In this article, we discuss severe acute respiratory syndrome coronavirus 2 (SARS-CoV-2) and the role of the renin–angiotensin–aldosterone system (RAAS) in the pathogenesis of coronavirus disease 2019 (COVID-19), with special emphasis on the association between gene variants and the risk of infection and disease severity.
SARS-CoV-2 was first identified in Wuhan, China in December 2019. Due to the similarity of its genetic sequence and pathophysiological mechanisms when compared with the coronavirus that caused severe acquired respiratory syndrome (SARS-CoV-), this novel coronavirus was designated SARS-CoV-2. The virus has rapidly spread worldwide with millions of people affected and a significant number of deaths.
The main manifestation of COVID-19 is a respiratory disease that varies from almost no symptoms to a pneumonia that requires hospitalisation. Some patients will have severe pneumonia that needs to be treated with mechanical respiratory support in an intensive care unit (ICU). The rate of mortality was not clear because of the heterogeneous values between countries. It was only clear that the mortality was higher among older patients.
Figure 1 shows the age distribution of people with COVID-19 who required hospitalisation (either non-severe or severe ICU cases during the first wave of the pandemic from March to July 2020) in Asturias in northern Spain, which has a total population of about 1 million. On 28 July 2020, there were a total of 2,433 confirmed cases in Asturias, of whom 42% were men. Of these 2,433 cases, 1,117 were hospitalised and 421 needed respiratory support in the ICU. More men had severe cases and needed to be treated in an ICU. There was a total of 334 COVID-19 deaths in the first wave of the pandemic (March–July 2020).
COVID-19 is suspected by its clinical symptoms and is confirmed by a positive genetic test based on the amplification of the viral genome from nasopharyngeal swabs or bronchoalveolar lavage. Despite COVID-19 presenting a challenge to health systems because of the large number of patients who require hospitalisation, most people who test positive for the virus show none or very mild flu-like symptoms.
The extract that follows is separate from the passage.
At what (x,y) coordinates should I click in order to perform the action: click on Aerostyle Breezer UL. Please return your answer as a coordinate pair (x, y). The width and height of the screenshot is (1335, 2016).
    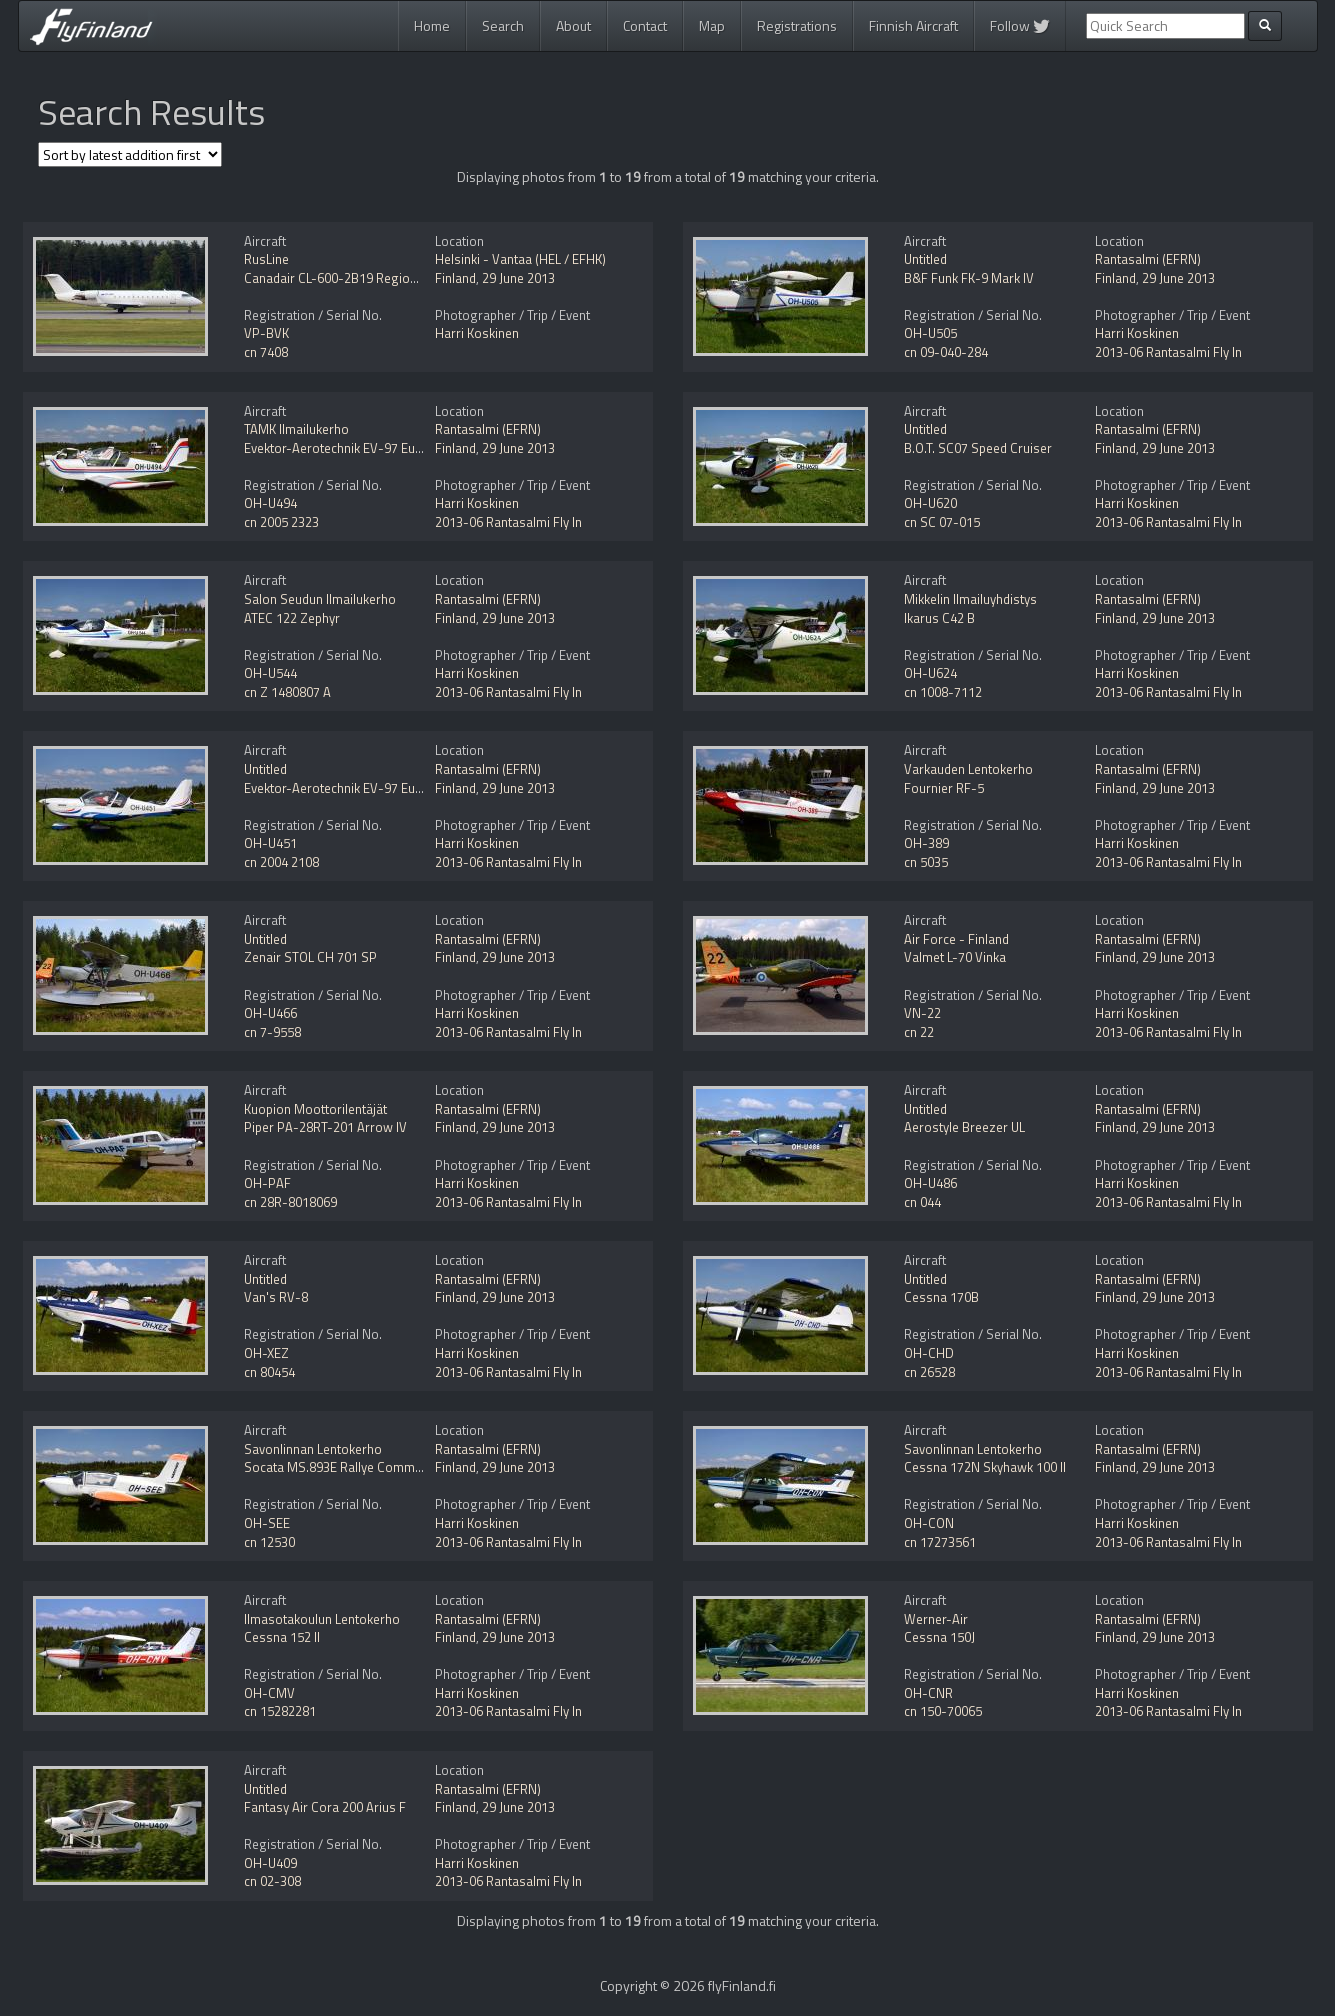
    Looking at the image, I should click on (964, 1127).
RAAS and COVID-19 Infection
Many of the disease-causing mechanisms of SARS-CoV-2 have been elucidated. Its genome has been well characterised, and this facilitates the viral detection and the identification of protein epitopes that can be used in vaccine design. Similar to SARS-CoV-1, this coronavirus binds to the human angiotensin-converting enzyme 2 (ACE2) protein in cell surfaces. ACE2 is a high-affinity receptor for the viral spike (S) protein. After binding to ACE2, a membrane protease (TMPRSS2) modifies the S-protein facilitating the fusion of the cell membrane with the viral membrane. Once in the cytoplasm, the viral genome dictates the synthesis of proteins necessary for the replication and spread of SARS-CoV-2.
The cellular levels of ACE2 depend on several factors, including the activity of other RAAS components, gene polymorphisms and clinical conditions, such as hypertension (Figure 2). All these factors could contribute to a person’s risk of infection and disease severity. The role of ACE2 in SARS-CoV-2 infection raised some initial concerns about the effect of ACE inhibitors (ACEIs) and angiotensin-2 (Ang II) receptor blockers (ARBs) on this disease.
COVID-19, RAAS and Cardiovascular Disease
Initial data showed that cardiac injury may be present in up to 30% of patients who had been hospitalised with COVID-19.1–3 Evidence clearly shows that in addition to older age, hypertension, diabetes and cardiovascular disease (CVD) were risk factors for developing severe COVID-19, and patients with cardiovascular comorbidities were at a higher risk of death from COVID-19 (Figure 3).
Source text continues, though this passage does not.